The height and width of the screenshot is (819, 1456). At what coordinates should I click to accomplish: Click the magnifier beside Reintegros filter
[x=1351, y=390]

____

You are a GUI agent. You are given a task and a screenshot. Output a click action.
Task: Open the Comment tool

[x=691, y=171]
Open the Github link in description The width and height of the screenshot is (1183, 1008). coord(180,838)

____

## Task item
Look above for the line with "You are a GUI"; retype exactly that line, every line after it up to the line with "Open the Github", and that line too, nothing else.

## Output of the exercise
You are a GUI agent. You are given a task and a screenshot. Output a click action.
Task: Open the Comment tool

[x=691, y=171]
Open the Github link in description The width and height of the screenshot is (1183, 1008). coord(180,838)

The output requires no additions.